TEXTE ÉTUDIÉ:
- - - -
Ligericus sum, nil Ligeris a me alienum puto.

La télévision

Une courte histoire …

 

 

Alors que celle que nous avons vu naître et que nous appelions l’étrange petite lucarne est sur le point de tirer sa révérence, sur la pointe des pieds d’ailleurs, s’étant faite de plus en plus plate jusqu’à disparaître totalement, prenons le temps de restituer une partie de son histoire, celle qui a touché ceux qui aujourd’hui sont sexagénaires.

La télévision était née, du moins nous le disait-on du côté de la Capitale au sortir de la guerre – la seconde pour ceux qui manquent de référence -. Elle avait investi la Tour Eiffel pour y planter une antenne qui ne couvrait pas, loin de là, tout le territoire national. Nous autres, les pécores, les bouseux, nous dûmes attendre que des relais soient disséminés dans nos lointaines régions pour caresser l’espoir de découvrir la mire.

Caresser seulement car l’objet valait bonbon, quelques mois de salaire, assez encore pour dissuader les gens de s’offrir la chose. Pourtant, il y avait bien quelques plus fortunés pour acquérir cette merveille, fort peu discrète il faut l’avouer. C’était alors le défilé des voisins pour s’extasier devant ce qui semblait être alors, l’apogée du progrès.

La chose était énorme. Un verre bombé, verdâtre dans mon souvenir. Des lampes qui chauffaient, un volumineux modulateur à ses pieds, une odeur de chaud qui ne manquait pas de venir rapidement sur ce nid à poussière. Il lui fallait un meuble solide pour venir trôner au milieu de la salle à manger.

Les heureux possesseurs voyaient bien vite leur maison envahie à diverses occasions. La Piste aux Étoiles fut pour moi, le premier rendez-vous avec la magie télévisuelle. La famille Bourassin nous attendait pour permettre aux enfants de s’extasier devant les numéros de cirque et l’inénarrable Roger Lanzac. Pour les hommes de la maison, c’est le clerc de notaire qui ouvrait ses portes à l’occasion des rares retransmissions sportives.
- - - -
LIGNES EXTRAITES:
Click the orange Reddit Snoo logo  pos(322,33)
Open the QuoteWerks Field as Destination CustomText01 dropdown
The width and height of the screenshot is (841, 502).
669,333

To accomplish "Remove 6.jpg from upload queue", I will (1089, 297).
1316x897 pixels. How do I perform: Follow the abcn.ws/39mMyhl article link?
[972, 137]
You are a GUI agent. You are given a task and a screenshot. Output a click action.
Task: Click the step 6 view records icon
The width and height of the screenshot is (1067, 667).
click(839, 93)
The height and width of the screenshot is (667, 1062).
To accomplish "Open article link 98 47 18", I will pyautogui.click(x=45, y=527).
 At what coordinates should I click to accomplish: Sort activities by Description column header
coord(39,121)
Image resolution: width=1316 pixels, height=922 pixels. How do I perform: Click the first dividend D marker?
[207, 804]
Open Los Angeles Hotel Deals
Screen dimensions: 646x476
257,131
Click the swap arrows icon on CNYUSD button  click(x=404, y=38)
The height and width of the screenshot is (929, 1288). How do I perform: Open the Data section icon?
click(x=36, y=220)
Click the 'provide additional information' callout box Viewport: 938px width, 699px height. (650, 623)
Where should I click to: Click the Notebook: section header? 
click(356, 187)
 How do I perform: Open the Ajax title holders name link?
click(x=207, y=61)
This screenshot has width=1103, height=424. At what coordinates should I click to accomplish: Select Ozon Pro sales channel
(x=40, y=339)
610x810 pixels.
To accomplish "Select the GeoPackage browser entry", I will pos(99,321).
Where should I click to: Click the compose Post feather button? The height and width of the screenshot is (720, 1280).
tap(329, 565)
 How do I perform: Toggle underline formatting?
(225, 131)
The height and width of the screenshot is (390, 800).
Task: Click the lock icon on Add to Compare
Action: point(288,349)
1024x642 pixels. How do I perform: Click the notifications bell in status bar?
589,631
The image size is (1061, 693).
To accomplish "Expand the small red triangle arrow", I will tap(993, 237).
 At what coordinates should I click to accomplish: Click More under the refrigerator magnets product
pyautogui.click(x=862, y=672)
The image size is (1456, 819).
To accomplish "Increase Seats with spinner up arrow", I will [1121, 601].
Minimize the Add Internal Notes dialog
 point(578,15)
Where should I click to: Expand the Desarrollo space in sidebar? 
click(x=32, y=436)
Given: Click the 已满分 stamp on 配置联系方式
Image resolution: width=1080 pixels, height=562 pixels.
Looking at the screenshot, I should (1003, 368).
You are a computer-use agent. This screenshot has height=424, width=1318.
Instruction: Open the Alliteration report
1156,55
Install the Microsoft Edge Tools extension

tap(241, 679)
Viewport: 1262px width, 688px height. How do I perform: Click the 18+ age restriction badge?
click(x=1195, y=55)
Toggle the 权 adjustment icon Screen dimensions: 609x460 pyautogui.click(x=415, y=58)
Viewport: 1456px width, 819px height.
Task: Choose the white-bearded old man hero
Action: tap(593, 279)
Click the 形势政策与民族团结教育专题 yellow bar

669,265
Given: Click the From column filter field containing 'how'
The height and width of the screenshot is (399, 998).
- - - -
Recopiez intégralement le texte sur l'histoire de la télévision, sans y changer un seul mot ni un seul signe.

Ligericus sum, nil Ligeris a me alienum puto.

La télévision

Une courte histoire …

 

 

Alors que celle que nous avons vu naître et que nous appelions l’étrange petite lucarne est sur le point de tirer sa révérence, sur la pointe des pieds d’ailleurs, s’étant faite de plus en plus plate jusqu’à disparaître totalement, prenons le temps de restituer une partie de son histoire, celle qui a touché ceux qui aujourd’hui sont sexagénaires.

La télévision était née, du moins nous le disait-on du côté de la Capitale au sortir de la guerre – la seconde pour ceux qui manquent de référence -. Elle avait investi la Tour Eiffel pour y planter une antenne qui ne couvrait pas, loin de là, tout le territoire national. Nous autres, les pécores, les bouseux, nous dûmes attendre que des relais soient disséminés dans nos lointaines régions pour caresser l’espoir de découvrir la mire.

Caresser seulement car l’objet valait bonbon, quelques mois de salaire, assez encore pour dissuader les gens de s’offrir la chose. Pourtant, il y avait bien quelques plus fortunés pour acquérir cette merveille, fort peu discrète il faut l’avouer. C’était alors le défilé des voisins pour s’extasier devant ce qui semblait être alors, l’apogée du progrès.

La chose était énorme. Un verre bombé, verdâtre dans mon souvenir. Des lampes qui chauffaient, un volumineux modulateur à ses pieds, une odeur de chaud qui ne manquait pas de venir rapidement sur ce nid à poussière. Il lui fallait un meuble solide pour venir trôner au milieu de la salle à manger.

Les heureux possesseurs voyaient bien vite leur maison envahie à diverses occasions. La Piste aux Étoiles fut pour moi, le premier rendez-vous avec la magie télévisuelle. La famille Bourassin nous attendait pour permettre aux enfants de s’extasier devant les numéros de cirque et l’inénarrable Roger Lanzac. Pour les hommes de la maison, c’est le clerc de notaire qui ouvrait ses portes à l’occasion des rares retransmissions sportives.